> **WORK TO BE COMPLETED**: Scan the listing below. Report each line that includes "Blanket".

DATA SUPPLIED: Begin

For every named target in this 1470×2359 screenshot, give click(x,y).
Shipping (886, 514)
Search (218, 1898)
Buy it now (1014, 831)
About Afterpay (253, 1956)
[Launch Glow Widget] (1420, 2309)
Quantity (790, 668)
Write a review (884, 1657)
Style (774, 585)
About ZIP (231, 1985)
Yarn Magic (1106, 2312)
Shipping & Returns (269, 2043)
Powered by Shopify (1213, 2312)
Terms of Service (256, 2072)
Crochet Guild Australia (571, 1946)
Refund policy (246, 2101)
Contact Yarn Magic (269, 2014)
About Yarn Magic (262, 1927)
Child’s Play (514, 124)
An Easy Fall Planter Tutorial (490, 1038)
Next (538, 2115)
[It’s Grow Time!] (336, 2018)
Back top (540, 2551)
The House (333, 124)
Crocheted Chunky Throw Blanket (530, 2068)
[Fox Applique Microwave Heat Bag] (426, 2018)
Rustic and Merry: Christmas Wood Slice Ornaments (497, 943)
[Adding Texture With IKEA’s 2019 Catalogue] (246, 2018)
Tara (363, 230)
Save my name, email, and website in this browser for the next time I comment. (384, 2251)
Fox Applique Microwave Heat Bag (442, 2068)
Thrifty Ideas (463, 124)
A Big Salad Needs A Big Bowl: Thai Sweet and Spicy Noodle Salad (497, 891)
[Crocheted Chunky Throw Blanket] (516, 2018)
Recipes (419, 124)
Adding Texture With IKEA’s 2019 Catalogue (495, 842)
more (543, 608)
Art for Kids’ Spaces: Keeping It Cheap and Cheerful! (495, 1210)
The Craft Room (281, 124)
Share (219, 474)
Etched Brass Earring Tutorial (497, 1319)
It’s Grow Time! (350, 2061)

DATA SUPPLIED: End

> **WORKED SOLUTION**:
Crocheted Chunky Throw Blanket (530, 2068)
[Crocheted Chunky Throw Blanket] (516, 2018)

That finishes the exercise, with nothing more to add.